Elmo Baca, who bought and renovated an 1884 Italianate storefront (now the Indigo Theater) on Bridge Street in 1980, says the red-brick Plaza Hotel is inspired by the kind of palazzo you see in Florence, Italy. With few trained American architects in the years following the Civil War, “the Victorian era was characterized by an eclectic mixture,” he says. In replacing the previous two-story Territorial-style adobe Las Vegas Hotel, architect Charles Wheelock looked to Europe for inspiration, outfitting the state-of-the-art landmark with cast-iron columns, window pediments, and a commandingly ornamental broken pediment that crowns the roof.

Las Vegas architecture. Illustration by Rick Geary.

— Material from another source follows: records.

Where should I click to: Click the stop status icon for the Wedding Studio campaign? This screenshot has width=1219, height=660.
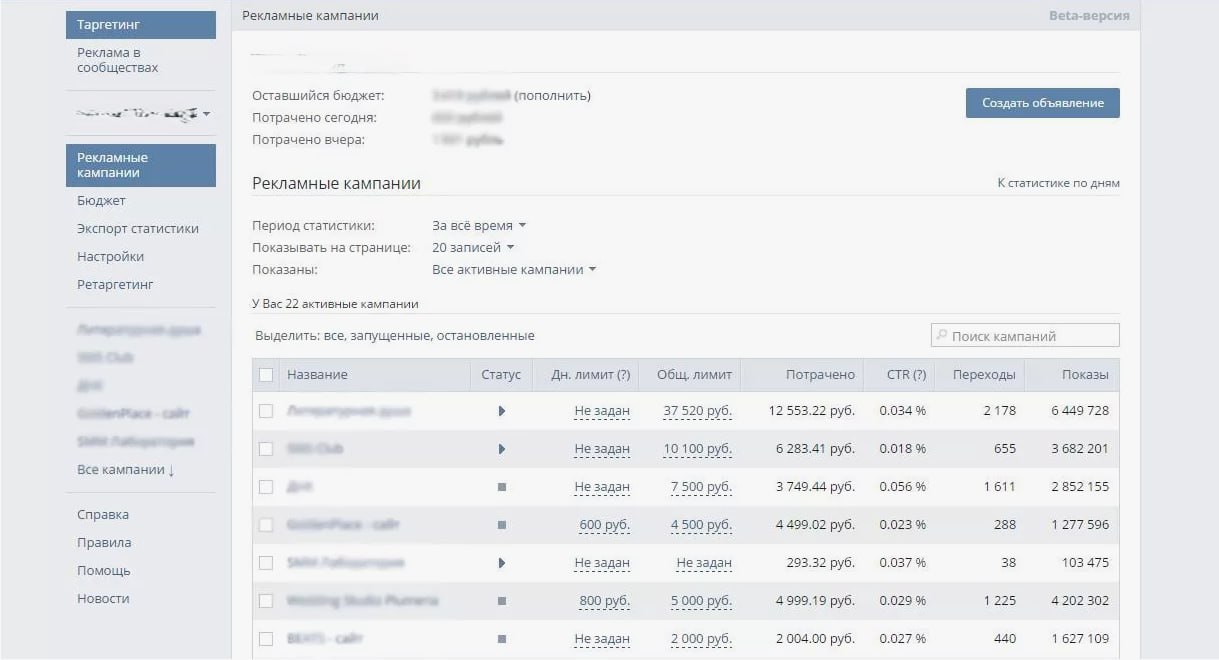[501, 601]
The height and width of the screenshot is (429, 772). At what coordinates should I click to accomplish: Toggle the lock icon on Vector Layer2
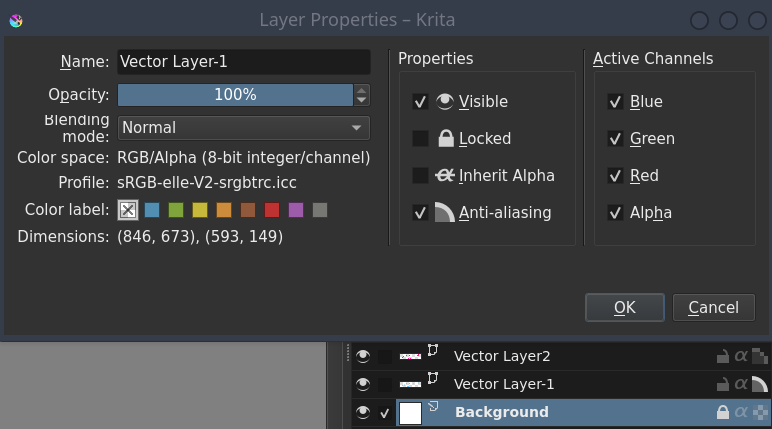(x=722, y=356)
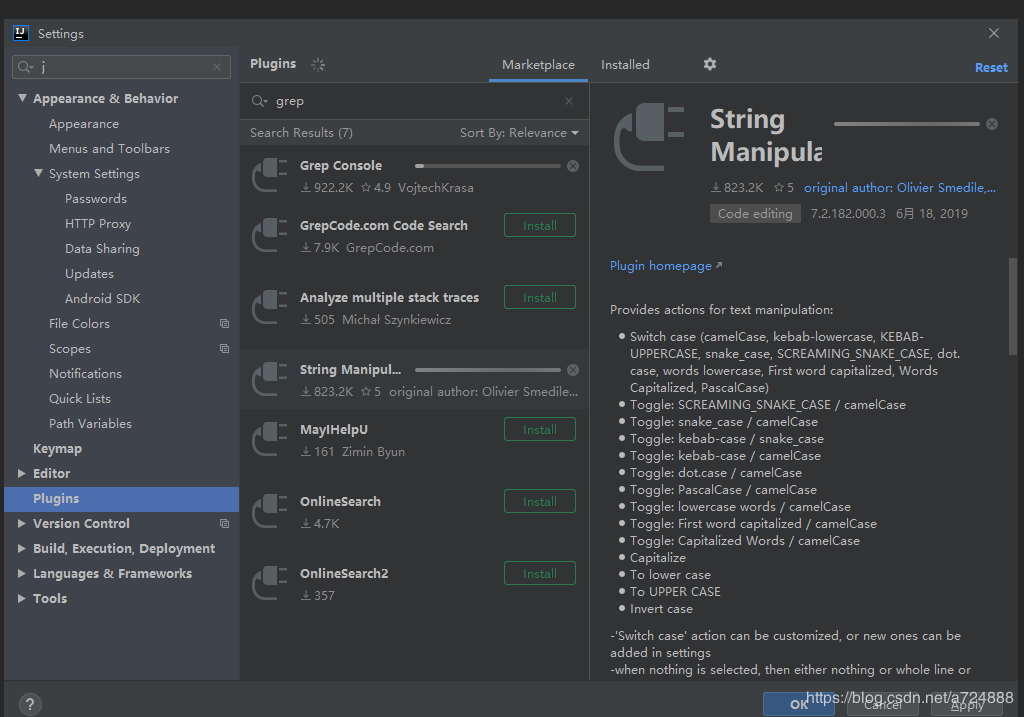Cancel the Grep Console download
Viewport: 1024px width, 717px height.
(x=573, y=166)
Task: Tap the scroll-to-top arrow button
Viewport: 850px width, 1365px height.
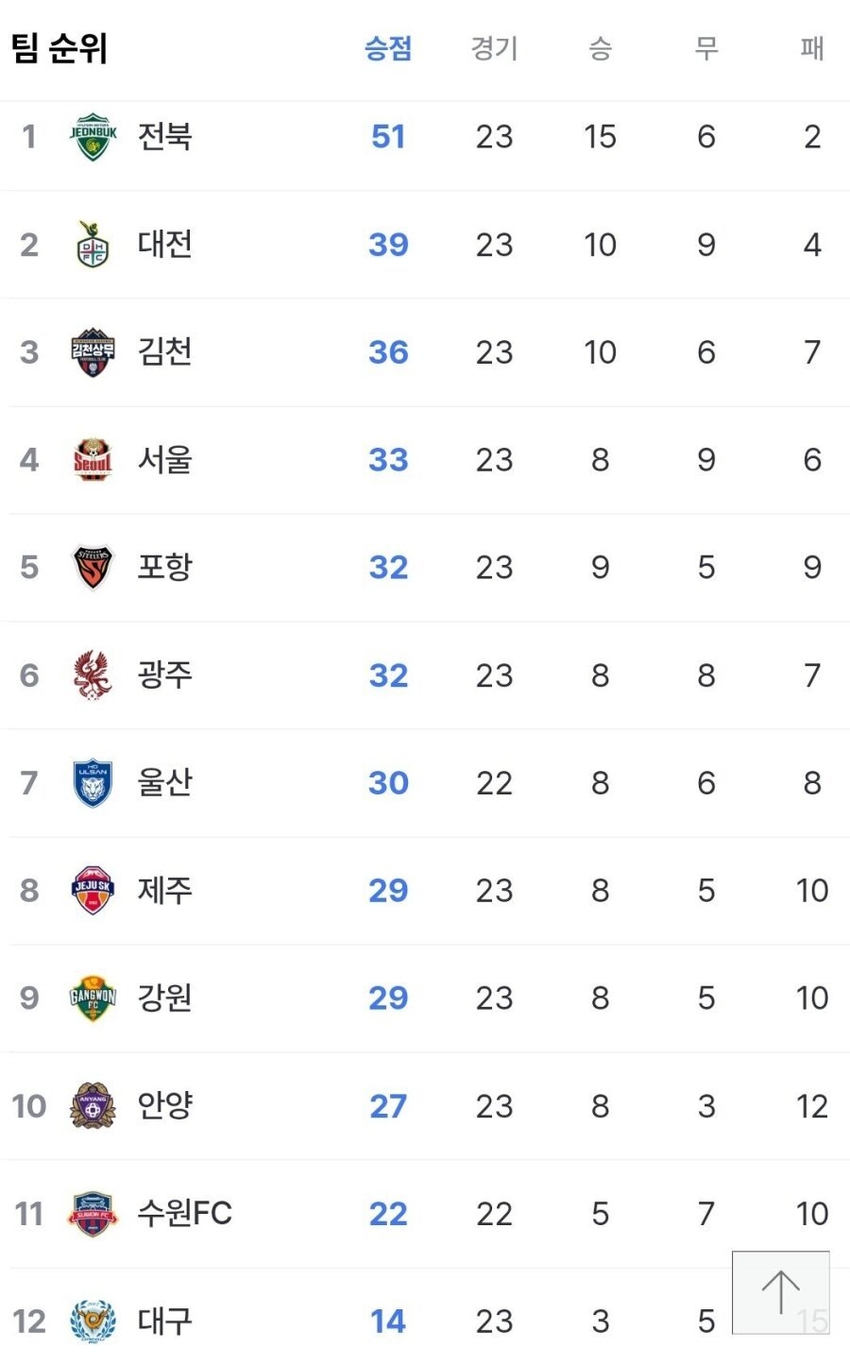Action: point(781,1292)
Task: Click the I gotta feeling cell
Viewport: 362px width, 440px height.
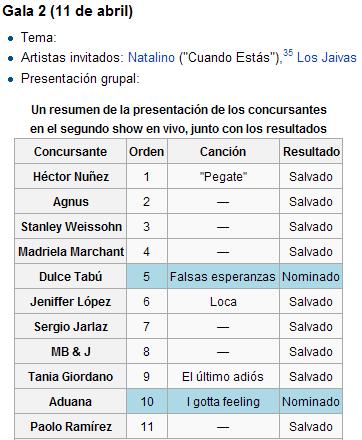Action: click(223, 402)
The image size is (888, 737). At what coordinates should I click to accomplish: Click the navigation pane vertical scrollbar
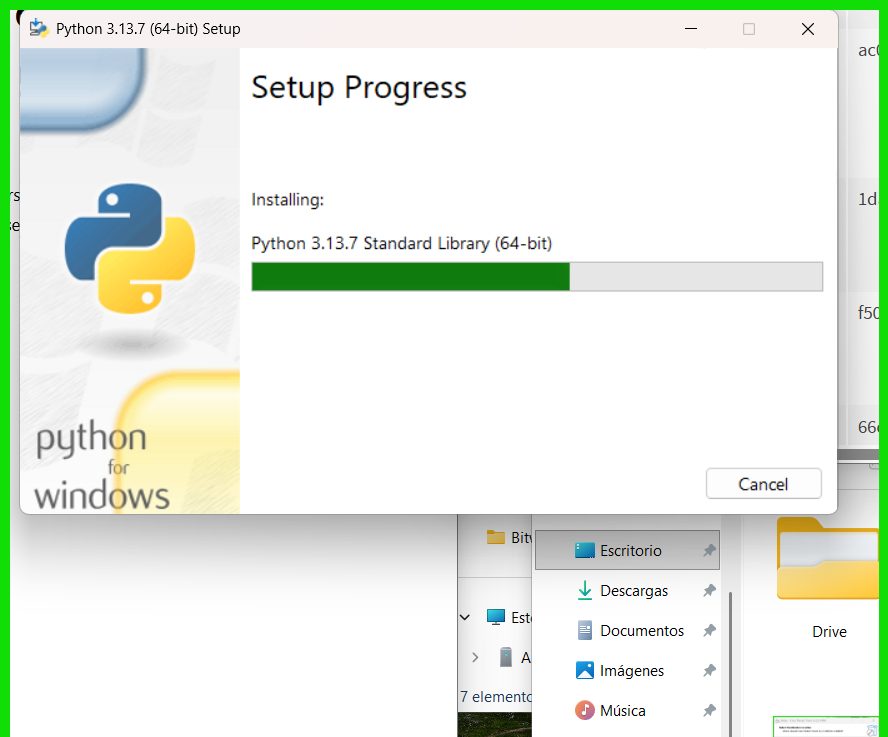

The white triangular ornament that soars at two angles over the Plaza Hotel is found in classical architecture and its influences.


GERMAN IMMIGRANT CHARLES ILFELD’S ambitious three-tiered Great Emporium—one of the West’s very first department stores—went up quickly beside the Plaza Hotel. The new brownstone replaced Ilfeld’s adobe business on the north side of the plaza, and its sales floors offered customers everything from groceries to dresses to carpet.

The dignified sandstone walls and brownstone details are complemented by plate-glass display windows and bracketed hood windows above. In 1890, the building was enlarged with five additional bays. Harvey Kaplan, a member of the state Historic Preservation Division, says the Ilfeld Building has weathered the past 139 years better than brownstones like it in the East. “The first time I looked at it up close, I was stunned because it still has chisel marks from the mason who cut the stone.”

Charles Ilfeld illustration by Rick Geary.



When the German-Jewish immigrant arrived in New Mexico in 1865, he’s said to have had only five dollars to his name. Less than 10 years later, the merchant led the largest mercantile company in
the region.


The two buildings sat empty for much of the late 20th century before they  were renovated and reopened. At this year’s Fiestas de Las Vegas, in July, the fraternal Victorian buildings loomed as dual sentries over a dancing hometown crowd in Plaza Park.

Kaplan considers even the buildings’ past neglect to be part of their triumph. “When the economic climate drops in a place, sometimes there’s no urban renewal money to tear buildings down,” he explains. “They may be boarded up, but they’re still there. Then you get these incredible survival stories, just like in Las Vegas.”

Read more: A former home for Harvey Girls, the Rawlins Building has a new life as upscale apartments and retail space.

Las Vegas Ilfeld Building architecture. Illustration by Rick Geary.



The Ilfeld Building’s ornamental stone-lion cornices stick out above its windows, throwing rainwater clear.